I start with an almost unholy simplicity at the core of this idea, every positive is balanced by a negative. Easy enough to say, but the application I intend is pretty deep. Let's start with attributes, every player has a fixed pool. Currently I envision 6 attributes: strength, stamina, agility, intellect, will power, and recovery, with a fixed pool of 200. These would all be assigned automatically with 10 assigned to each attribute except recovery which would contain the 150 points remaining when you start. Honestly, that sucks as a setup but the high recovery allow you some protection (you almost have to be one shot to die) and the ability to use abilities constantly (although the small pools will severly limit your options).
Maybe I should've started at creation, but now feels like a better time. At creation you'd have your standard race selection (as applicable), a host of appearance options and finally a base element. Personally, I'm not a fan of predetermined classes or the traditional trinity (More on this later). I bring this up now, because your introduction into playing the game is tied to your element. The very first "quest" is to raise the cap on 1 of the 5 attributes that started at 10 and I'm thinking I might tie that to the player's base element. The second part would to re-assign points to that attribute, unlocking a skill fragment (I'll get to this next). After this little tutorial you no longer are forced to assign points up to your cap.
I extend that core philosophy to abilities, and one-up most systems by allowing nearly total player control. This is where skill fragments come in, each is a part used to build abilities. There are many sources and fairly few restrictions for their combinations (mostly prereqs). The interface for assembling and tuning the parts would allow for tuning them (with a balance feature). So, if you were to take a fireball (just an example) and add a DoT feature it's duration would impact the base cost, cast time or strength of effect. BTW all skills require an element, even physical skills require an elemental force to initiate.

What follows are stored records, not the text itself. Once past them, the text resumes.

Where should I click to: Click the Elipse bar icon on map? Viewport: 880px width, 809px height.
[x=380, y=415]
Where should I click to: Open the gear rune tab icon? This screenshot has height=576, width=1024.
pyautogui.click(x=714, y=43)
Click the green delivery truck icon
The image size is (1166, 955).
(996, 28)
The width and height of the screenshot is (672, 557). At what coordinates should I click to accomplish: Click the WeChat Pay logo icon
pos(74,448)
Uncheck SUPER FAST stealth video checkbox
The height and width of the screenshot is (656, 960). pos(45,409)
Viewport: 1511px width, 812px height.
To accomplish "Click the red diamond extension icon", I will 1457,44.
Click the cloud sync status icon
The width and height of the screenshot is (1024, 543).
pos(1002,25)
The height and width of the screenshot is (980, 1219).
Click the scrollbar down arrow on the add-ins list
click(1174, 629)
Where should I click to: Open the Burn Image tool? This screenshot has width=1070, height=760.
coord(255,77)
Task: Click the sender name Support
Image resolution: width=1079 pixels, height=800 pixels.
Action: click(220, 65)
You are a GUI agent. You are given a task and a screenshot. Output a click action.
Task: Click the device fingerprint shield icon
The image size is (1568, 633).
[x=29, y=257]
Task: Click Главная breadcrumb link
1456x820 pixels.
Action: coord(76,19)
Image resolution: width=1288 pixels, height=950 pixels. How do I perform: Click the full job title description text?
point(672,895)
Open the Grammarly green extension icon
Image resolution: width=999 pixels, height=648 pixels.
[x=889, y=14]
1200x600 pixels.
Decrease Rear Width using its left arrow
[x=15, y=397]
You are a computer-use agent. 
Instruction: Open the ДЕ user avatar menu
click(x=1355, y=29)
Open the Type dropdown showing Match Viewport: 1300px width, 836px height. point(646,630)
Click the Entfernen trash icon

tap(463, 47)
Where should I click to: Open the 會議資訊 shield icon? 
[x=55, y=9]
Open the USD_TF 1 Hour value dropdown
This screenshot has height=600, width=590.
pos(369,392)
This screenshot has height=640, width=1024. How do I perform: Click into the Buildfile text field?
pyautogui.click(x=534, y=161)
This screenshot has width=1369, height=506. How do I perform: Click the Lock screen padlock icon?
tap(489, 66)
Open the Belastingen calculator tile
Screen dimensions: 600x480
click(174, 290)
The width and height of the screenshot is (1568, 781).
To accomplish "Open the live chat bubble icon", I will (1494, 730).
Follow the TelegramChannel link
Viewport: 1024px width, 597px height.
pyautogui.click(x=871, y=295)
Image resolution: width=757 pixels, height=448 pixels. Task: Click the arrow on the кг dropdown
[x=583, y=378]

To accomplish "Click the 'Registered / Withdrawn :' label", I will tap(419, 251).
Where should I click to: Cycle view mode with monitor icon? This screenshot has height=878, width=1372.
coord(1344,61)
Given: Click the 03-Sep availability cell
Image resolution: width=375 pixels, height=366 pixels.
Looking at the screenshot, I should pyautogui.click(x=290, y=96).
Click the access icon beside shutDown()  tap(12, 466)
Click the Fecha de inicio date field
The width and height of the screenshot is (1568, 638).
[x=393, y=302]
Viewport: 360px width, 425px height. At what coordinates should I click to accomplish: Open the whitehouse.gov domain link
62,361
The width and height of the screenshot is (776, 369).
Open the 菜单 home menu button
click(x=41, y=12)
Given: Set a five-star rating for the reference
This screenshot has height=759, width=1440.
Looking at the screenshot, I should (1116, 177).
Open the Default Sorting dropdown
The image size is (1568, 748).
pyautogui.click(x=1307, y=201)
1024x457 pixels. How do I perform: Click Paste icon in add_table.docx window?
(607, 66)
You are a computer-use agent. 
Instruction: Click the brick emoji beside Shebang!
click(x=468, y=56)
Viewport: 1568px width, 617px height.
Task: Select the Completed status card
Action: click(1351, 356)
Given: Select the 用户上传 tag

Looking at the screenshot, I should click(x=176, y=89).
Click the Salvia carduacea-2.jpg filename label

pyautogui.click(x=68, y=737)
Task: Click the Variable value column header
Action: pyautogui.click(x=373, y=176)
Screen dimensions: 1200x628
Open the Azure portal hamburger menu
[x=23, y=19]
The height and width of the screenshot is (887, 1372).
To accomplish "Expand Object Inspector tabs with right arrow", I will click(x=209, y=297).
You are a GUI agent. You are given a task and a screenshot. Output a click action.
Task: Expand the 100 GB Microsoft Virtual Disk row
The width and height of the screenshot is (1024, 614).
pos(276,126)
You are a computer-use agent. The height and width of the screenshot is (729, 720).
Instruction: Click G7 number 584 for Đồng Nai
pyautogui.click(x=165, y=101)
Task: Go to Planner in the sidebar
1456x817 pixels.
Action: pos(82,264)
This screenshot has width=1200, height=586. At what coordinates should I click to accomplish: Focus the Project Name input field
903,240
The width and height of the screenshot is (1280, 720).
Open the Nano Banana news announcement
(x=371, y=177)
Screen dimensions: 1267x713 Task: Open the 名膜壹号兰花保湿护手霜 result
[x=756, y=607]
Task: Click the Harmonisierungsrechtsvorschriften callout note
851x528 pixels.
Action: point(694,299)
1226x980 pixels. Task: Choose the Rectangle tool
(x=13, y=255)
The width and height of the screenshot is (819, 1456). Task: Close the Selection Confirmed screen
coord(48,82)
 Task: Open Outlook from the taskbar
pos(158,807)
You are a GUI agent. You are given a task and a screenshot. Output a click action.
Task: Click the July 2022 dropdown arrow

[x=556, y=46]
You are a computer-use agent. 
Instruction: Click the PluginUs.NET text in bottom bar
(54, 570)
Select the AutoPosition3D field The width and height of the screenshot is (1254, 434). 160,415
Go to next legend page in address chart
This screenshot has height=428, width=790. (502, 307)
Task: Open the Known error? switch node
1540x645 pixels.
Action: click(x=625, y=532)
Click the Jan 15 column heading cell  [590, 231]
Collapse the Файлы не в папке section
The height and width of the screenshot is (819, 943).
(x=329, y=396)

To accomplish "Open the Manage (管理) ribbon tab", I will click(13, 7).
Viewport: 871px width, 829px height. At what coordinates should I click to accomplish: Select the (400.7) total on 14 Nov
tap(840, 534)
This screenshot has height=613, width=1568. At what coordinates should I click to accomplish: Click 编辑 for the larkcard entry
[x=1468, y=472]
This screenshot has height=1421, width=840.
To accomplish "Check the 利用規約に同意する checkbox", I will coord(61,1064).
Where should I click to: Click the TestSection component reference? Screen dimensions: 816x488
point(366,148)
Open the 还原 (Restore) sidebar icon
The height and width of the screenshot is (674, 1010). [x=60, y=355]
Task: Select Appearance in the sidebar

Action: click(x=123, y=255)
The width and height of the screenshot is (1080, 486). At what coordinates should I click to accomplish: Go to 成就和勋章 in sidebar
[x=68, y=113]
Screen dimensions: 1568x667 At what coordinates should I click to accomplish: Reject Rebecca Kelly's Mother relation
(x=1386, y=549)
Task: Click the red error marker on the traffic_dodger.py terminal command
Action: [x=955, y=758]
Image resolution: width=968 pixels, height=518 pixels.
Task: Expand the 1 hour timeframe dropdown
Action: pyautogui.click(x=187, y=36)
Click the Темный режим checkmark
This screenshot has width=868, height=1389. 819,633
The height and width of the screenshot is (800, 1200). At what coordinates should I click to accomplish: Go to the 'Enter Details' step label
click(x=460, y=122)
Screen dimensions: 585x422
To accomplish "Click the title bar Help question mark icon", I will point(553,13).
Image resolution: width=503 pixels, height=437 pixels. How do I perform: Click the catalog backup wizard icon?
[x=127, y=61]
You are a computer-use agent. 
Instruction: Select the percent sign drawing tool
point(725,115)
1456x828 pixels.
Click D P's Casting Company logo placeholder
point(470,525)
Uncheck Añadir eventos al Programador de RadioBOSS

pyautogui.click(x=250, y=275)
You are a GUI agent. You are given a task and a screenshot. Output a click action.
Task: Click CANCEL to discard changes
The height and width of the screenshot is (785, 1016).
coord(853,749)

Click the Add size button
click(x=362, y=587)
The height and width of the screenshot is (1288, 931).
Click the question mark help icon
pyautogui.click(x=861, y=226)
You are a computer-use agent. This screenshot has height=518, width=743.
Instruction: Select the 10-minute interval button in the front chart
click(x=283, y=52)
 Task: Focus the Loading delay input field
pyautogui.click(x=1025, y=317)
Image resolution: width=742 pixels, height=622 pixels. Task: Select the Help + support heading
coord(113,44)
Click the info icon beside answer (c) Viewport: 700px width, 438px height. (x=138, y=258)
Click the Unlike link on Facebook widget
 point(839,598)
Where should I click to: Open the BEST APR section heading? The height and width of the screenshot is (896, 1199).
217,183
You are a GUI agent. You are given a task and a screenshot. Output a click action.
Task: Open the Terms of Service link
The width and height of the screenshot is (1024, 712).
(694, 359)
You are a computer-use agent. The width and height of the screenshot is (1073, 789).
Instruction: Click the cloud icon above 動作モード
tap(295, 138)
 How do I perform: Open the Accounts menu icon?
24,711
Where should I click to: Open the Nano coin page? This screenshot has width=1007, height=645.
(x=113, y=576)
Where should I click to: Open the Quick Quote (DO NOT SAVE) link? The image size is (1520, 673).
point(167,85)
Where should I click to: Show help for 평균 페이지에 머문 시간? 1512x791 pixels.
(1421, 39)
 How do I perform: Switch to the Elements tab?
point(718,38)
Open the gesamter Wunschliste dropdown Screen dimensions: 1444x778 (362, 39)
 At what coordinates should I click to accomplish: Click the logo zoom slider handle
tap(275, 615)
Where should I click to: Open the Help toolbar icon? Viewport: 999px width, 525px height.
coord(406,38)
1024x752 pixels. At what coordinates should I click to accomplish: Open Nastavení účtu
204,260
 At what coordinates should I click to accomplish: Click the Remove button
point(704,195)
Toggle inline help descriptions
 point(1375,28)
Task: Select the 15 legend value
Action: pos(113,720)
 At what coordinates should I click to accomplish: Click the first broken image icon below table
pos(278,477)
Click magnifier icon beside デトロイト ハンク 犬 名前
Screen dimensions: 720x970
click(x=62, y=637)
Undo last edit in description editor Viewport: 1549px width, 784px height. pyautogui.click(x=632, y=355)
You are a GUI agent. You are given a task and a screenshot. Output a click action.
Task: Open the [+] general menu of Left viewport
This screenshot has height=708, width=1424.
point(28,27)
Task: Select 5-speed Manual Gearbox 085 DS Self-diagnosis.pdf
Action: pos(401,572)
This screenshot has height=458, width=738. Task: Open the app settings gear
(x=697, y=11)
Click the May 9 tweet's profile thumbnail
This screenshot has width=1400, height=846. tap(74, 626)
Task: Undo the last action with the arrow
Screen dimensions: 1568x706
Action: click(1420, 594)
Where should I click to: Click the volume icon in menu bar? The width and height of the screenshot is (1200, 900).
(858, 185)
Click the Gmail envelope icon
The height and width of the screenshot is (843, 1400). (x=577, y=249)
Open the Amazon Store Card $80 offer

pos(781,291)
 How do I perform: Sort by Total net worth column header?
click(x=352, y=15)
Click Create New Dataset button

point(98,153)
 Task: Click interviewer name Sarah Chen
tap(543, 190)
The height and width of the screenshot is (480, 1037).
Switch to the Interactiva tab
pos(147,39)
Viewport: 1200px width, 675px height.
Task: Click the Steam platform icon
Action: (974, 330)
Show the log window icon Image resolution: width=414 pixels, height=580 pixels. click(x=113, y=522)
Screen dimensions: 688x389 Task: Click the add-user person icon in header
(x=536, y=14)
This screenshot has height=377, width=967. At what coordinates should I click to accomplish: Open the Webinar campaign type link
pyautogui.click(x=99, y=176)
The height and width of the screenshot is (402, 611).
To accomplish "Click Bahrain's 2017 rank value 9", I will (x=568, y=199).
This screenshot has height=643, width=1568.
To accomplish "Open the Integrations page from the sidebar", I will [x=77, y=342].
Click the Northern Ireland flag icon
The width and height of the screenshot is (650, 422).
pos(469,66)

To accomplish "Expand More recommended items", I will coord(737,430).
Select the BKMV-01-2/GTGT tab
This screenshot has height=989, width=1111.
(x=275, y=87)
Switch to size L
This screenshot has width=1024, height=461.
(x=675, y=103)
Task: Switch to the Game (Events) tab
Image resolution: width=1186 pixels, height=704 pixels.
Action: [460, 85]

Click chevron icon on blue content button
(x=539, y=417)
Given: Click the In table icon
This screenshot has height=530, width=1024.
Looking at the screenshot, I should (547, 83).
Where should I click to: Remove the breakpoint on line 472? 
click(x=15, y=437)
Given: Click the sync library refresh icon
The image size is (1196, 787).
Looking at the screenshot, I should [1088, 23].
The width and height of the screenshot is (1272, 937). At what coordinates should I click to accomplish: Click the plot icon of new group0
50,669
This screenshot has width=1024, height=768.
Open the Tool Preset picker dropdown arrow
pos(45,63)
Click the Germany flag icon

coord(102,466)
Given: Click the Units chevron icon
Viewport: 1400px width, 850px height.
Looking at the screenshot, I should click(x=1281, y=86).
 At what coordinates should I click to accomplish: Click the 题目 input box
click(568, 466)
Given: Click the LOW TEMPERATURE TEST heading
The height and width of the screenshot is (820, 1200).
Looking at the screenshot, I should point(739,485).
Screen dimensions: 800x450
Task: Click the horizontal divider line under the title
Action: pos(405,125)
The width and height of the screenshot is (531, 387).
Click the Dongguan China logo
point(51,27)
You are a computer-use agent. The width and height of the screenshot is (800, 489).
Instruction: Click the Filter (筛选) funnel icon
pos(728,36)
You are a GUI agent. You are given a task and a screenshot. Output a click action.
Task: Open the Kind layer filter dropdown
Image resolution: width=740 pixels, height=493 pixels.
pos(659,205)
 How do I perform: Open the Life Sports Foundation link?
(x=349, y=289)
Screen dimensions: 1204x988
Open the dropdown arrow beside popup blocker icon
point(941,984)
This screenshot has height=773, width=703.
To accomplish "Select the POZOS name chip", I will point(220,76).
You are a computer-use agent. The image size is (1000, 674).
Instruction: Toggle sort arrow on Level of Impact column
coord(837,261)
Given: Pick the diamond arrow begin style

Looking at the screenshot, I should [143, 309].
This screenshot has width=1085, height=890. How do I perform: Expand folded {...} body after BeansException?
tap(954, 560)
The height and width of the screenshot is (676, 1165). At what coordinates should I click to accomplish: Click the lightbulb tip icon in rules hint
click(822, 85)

The working count is 6 elements, of which I intend to allow players access to use 3 in their builds. I'm using Earth, Wind, water, fire, light and dark. These will all exist in some portion as a local resource (BTW no area is entirely devoid of any of them). They serve as an ability modifier for abilities. The abilities have 3 modes I couldn't really cover before introducing this part, they can create, be neutral to or use up the local elemental force. This is essentially an advanced version of the field effect from Chrono Cross, and it would impact near by players and mobs alike. Create and use element would be options to add to abilities and generally impact cast time or costs.
Weapons and armor
As always these are all about the give and take. Every weapon will have a primary damage mode and likely a secondary mode out of 3 options. Physical attacks will have 3 modes, slash, pierce and bash. Armor will offer defense for each of the 9 possible damage types individually. Of course defense against one type comes at the expense of others, full immunity to one type of damage will leave you very vulnerable to any other type.
Trinkets and consumables
In this world most trinkets would have a small personal impact on the field effect, although some could impact social standing (I picture rep being very localized not a global thing). Consumables would have a larger effect on the field along with replenishing HP, energy and tweeking focus (the 3 player pools).
Solo combat is pretty familiar, the only wrinkle being the field effect. Most creatures use a single element, which you could use up and limit their abilities. More difficult creatures might generate more of an element (much like you can), however they do face similar limitations as the players (as they are built very similarly).
The group side is far more interesting. I mentioned my dislike of the traditional trinity, so now I'll offer the alternative. Every player has a base element (just to remind you of that point), it rears it's head here. That base element is also something you are nearly immune to. This makes any player, depending on the encounter a prime tanking candidate. Status effects (which boss mobs will dole out plenty) can only be healed by a counter element leading to healing being more by committee. Likewise with DPS. Essentially, the trinity exists within the encounter (although flexibly as some bosses would feature phase changes where their element switches) but party roles aren't fixed (at least not in an optimal sense).
Most of the progression is horizontal, at least from a combat perspective. Any power growth is specific and causes a deficiency somewhere else. Horizontally, you might be able to shift crazy amounts of attribute points around and build abilities from dozens of skill fragments but, you are stuck with what you brought to the fight. Something I hadn't mentioned until now is that those fragments can come from many places: the temples dedicated to an element, weapon trainers/experts, crafting, or various other organizations.
Vertical progression, is focused on social/economic matters. Whether it is membership in some order/society or a title of nobility, these would matter. I'm big on evolving worlds politically or otherwise. Maybe a rank member of the Order of Empirical Merchants can manipulate the comodity market, or a General can push invasion plans. I want those options and more to be availible to those that pursue them.
I know this is crazy long, and maybe just plain crazy, I'll leave that to you. Although if you'll allow the further imposition, any thoughts?